There’s been a lot of change in the Java community in the last year. The fact that the world’s most popular programming language and #1 developer choice for the cloud is moving faster than ever should be cause for celebration, but change always creates concerns. By helping to clear away some of those concerns, Java expert Jeanne Boyarsky has found opportunity—including speaking at Oracle Code One, which is in San Francisco October 22 to 25.

One big point of change is the six-month release cycle, which started with the March release. Now, the announcement of total feature parity between OpenJDK (Java Developer Kit) and the OracleJDK has, surprisingly, not been received with universal positivity. Such skepticism is natural but not necessarily warranted, says Boyarsky, who wrote Sybex’s Java 8 OCA and OCP certification books and is a developer with Code Ranch, as well as a high school robotics team volunteer and a distinguished toastmaster, among other enthusiasms.

“There has been a lot of change in the last year and people seem to have different parts of the facts but a lot of fear, uncertainty, and doubt based on things that aren’t actual problems,” she says. Boyarsky will look to conquer FUD with facts in a talk entitled “Which Java Version from Which Vendor with What Support?” [DEV5125] presented with Martijn Verburg, CEO of JClarity. “We are going to be covering what is fact and what people need to do to plan both for the Oracle JDK and the other JDKs that are out there.”

One question some developers have is how often to update a JDK that changes every six months, and what kind of support developers can expect for code in production. Boyarsky, who works for a bank in New York City, breaks it down: “It’s really a three-year release cycle. Everyone knows when the next long-term support (LTS) is coming out, just like we prepare for the quarterly security updates. I don’t deal with a lot of people who are upgrading every six months.”

Boyarsky is one of 500-plus speakers at Oracle Code One, the developer event that was formerly JavaOne. The conference has expanded to include more languages, technologies, and developer communities, while keeping all its strong Java technical content developers have come to expect.  

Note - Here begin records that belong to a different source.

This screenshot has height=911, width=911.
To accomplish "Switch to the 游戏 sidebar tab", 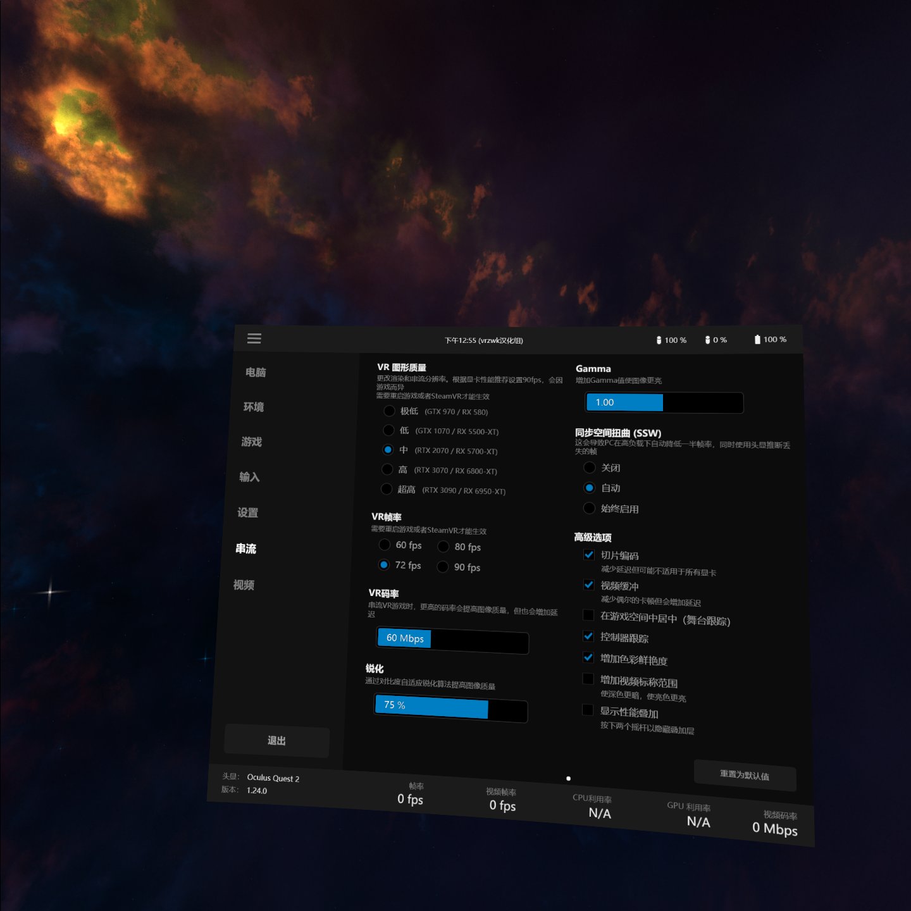I will [251, 442].
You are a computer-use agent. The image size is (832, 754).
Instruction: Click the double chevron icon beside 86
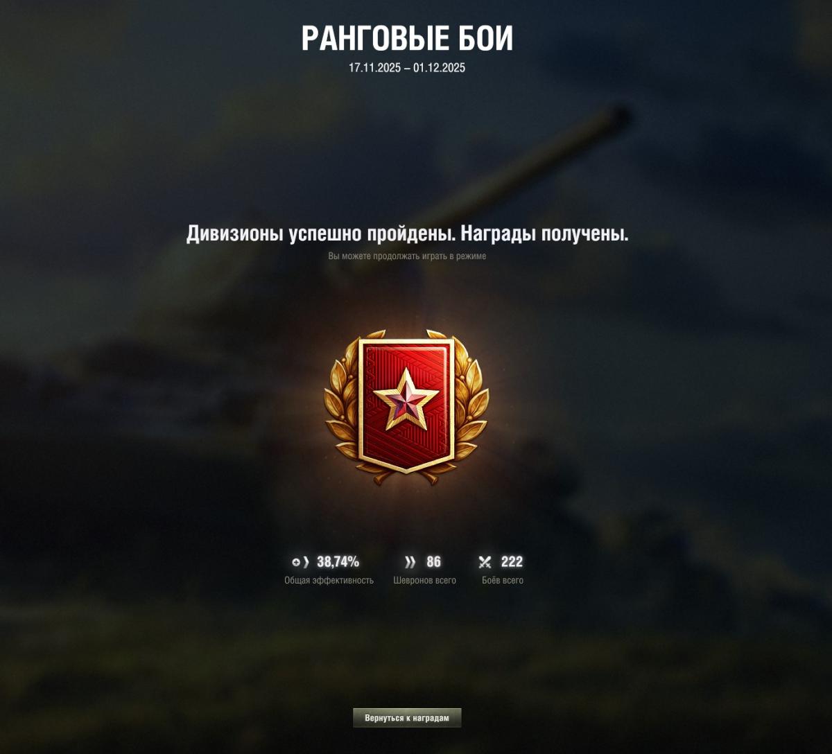pyautogui.click(x=410, y=562)

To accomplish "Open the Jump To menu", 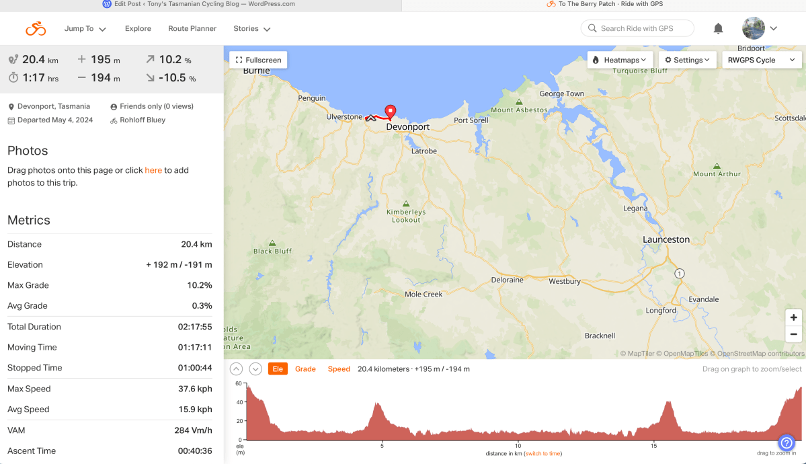I will click(x=85, y=29).
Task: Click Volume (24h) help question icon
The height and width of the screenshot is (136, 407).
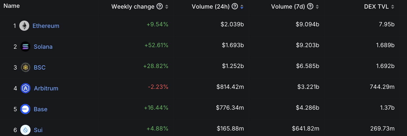Action: (235, 7)
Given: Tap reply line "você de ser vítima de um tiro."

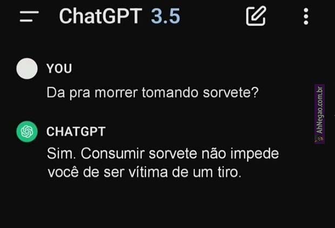Looking at the screenshot, I should [144, 172].
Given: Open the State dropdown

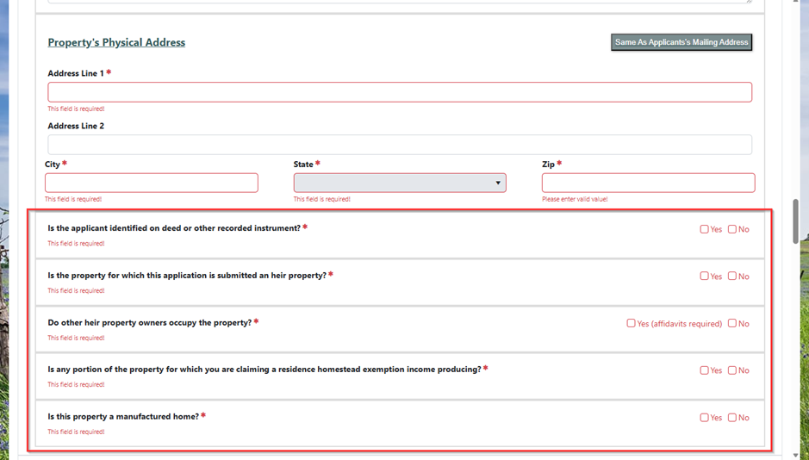Looking at the screenshot, I should coord(400,183).
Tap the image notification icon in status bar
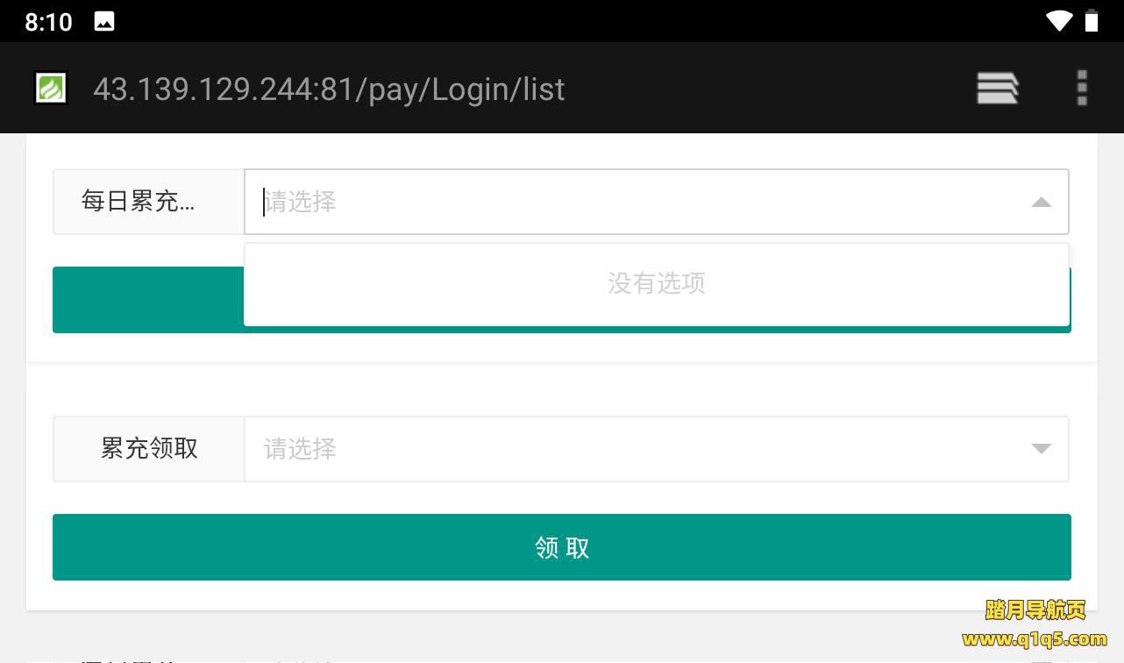The height and width of the screenshot is (663, 1124). (x=104, y=22)
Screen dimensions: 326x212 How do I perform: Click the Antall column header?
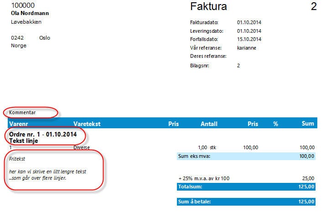[x=209, y=123]
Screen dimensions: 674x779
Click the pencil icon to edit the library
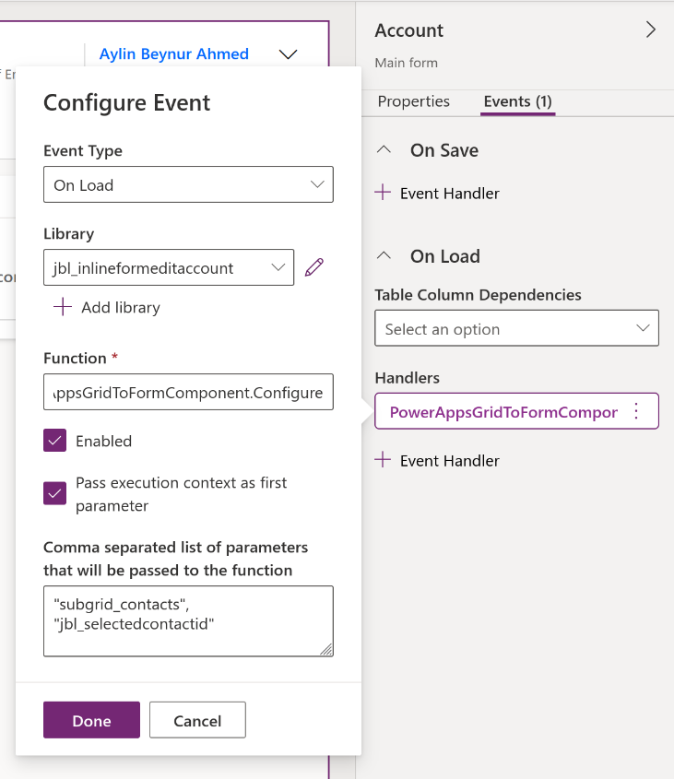314,267
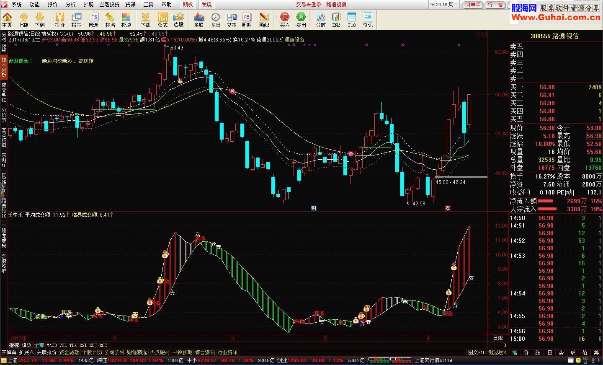Open the 主页 home icon
The height and width of the screenshot is (365, 603).
pyautogui.click(x=7, y=20)
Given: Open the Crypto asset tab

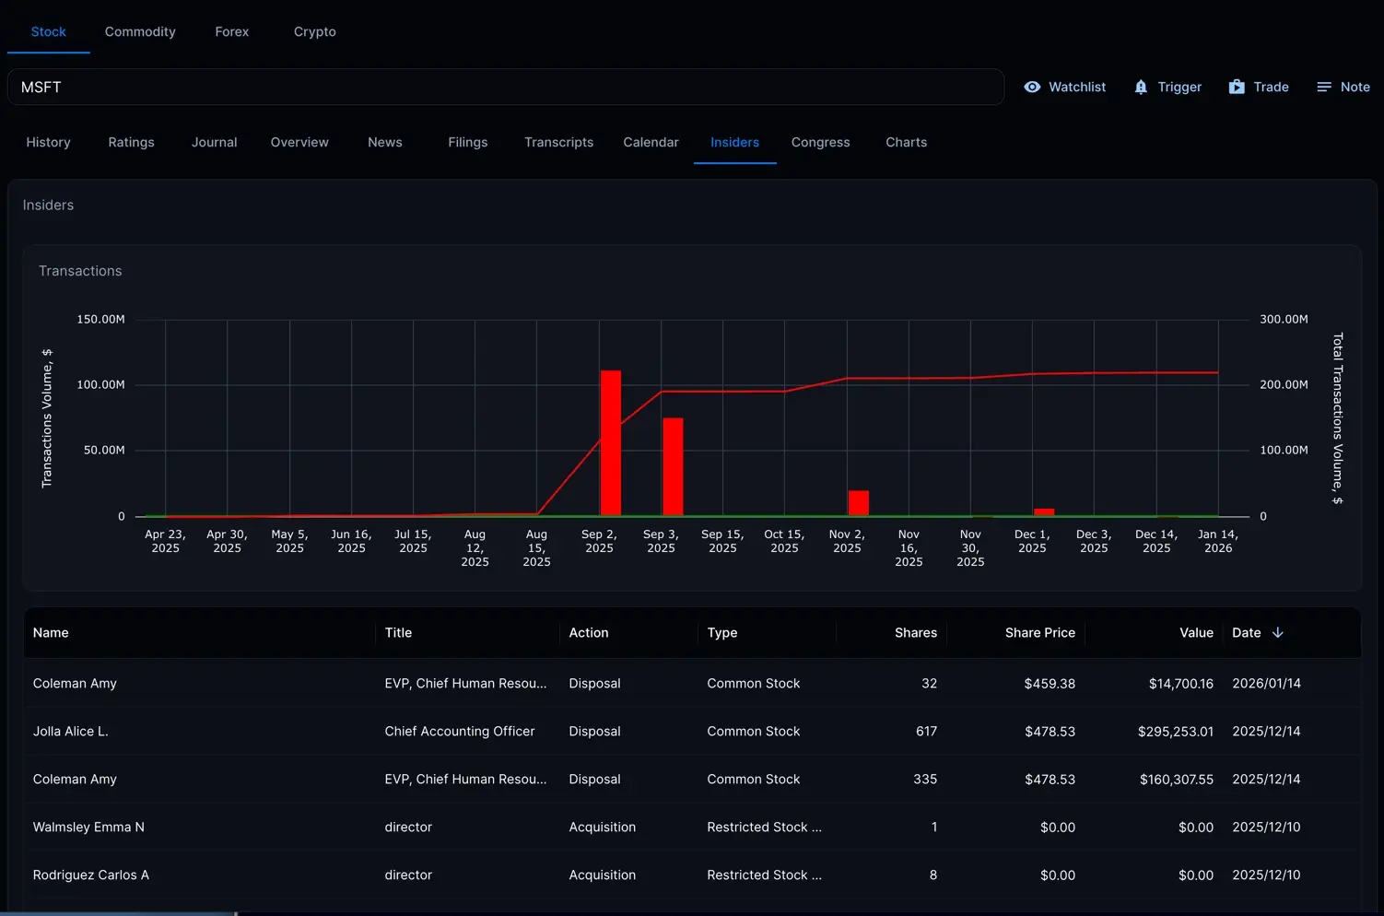Looking at the screenshot, I should tap(314, 31).
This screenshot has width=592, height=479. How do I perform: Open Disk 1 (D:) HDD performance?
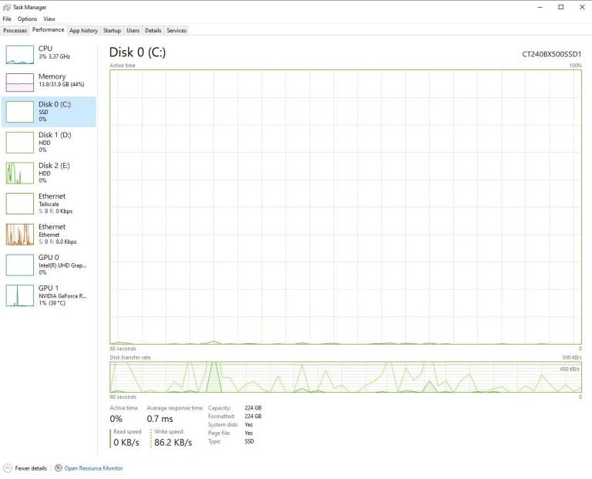pos(49,142)
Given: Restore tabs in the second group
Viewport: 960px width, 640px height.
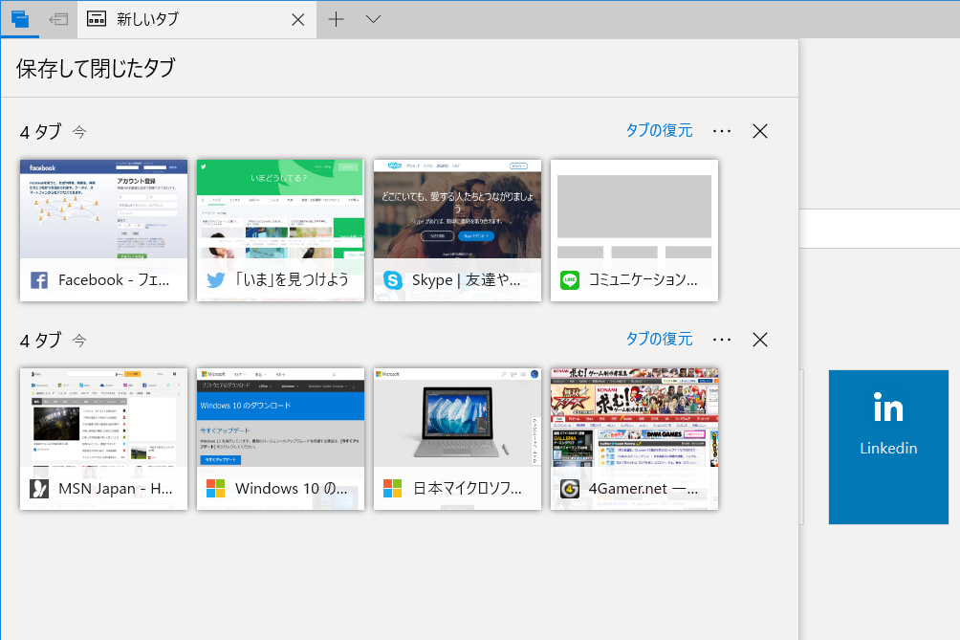Looking at the screenshot, I should [659, 340].
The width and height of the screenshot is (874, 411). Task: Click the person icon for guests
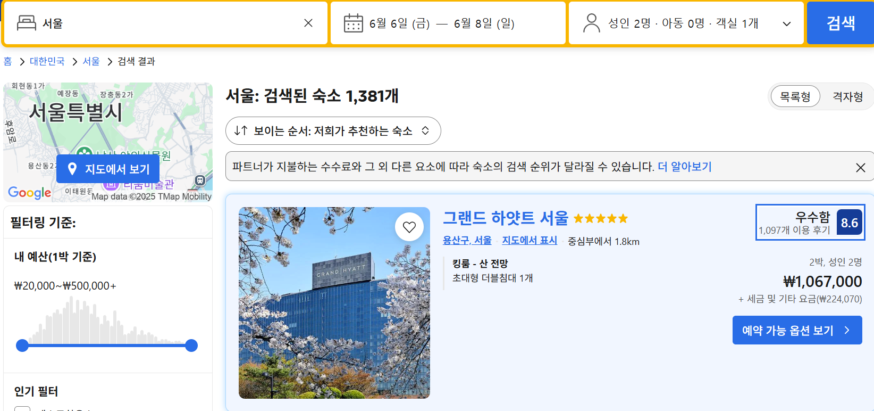[591, 23]
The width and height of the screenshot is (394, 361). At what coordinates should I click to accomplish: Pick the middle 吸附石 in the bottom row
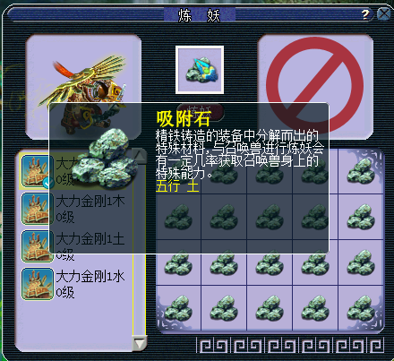pyautogui.click(x=270, y=308)
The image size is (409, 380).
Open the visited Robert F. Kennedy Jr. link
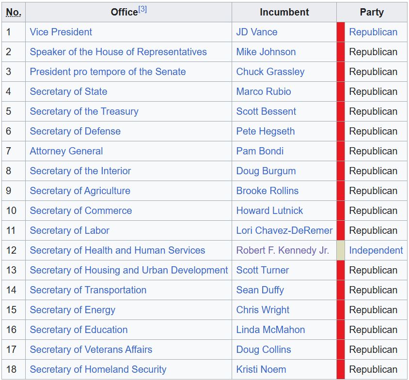point(283,250)
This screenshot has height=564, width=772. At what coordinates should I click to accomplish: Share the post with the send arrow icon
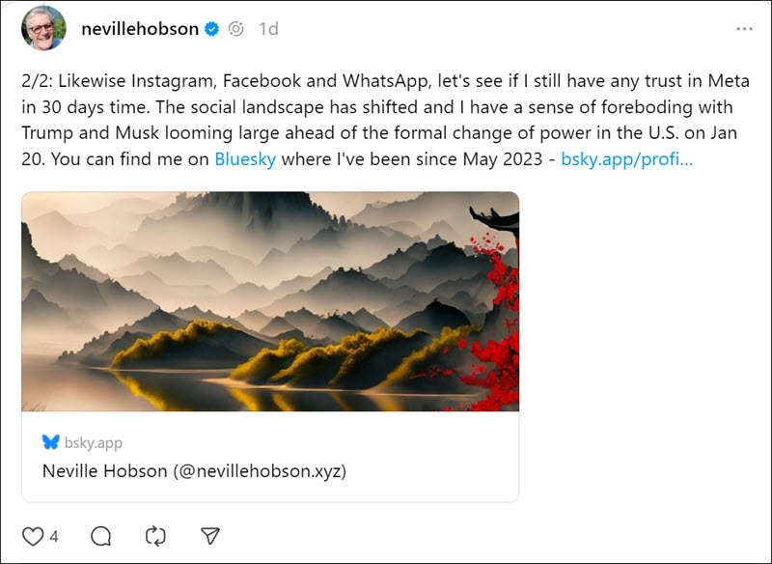210,536
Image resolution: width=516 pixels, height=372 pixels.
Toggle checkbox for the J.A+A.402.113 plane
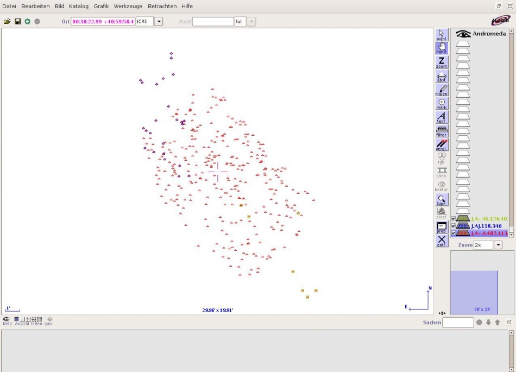pyautogui.click(x=454, y=234)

Scripting for More Secure Java Code

Because she works on a DevSecOps team, Boyarsky thinks a lot about process automation across enterprises with many teams. In her talk, and related hands-on lab, also at Code One, Boyarsky has devised a fun scenario to demonstrate how teams (meet the Secret Sea Lions vs. The Open Ospreys) using scripting with Groovy, Nexus, and Jenkins can automate environments and secure their code in a scalable fashion.

For Boyarsky, speaking at Oracle’s developer conference was a major career goal, and she pulled it off with aplomb last year (one of her talks involved “finding mutants”—mutant code, that is. “Now I have a T-shirt that says JavaOne—but that only matters for sentimental value.” Now that JavaOne has been renamed Oracle Code One, she views the evolution with equanimity. “Nobody does just Java,” she says. “You’re part of the stack, you do front-end, DevOps, Groovy, Scala.… I think people were worried that Code One was being absorbed into Oracle OpenWorld. But I feel like it’s a nice, cohesive developer conference.”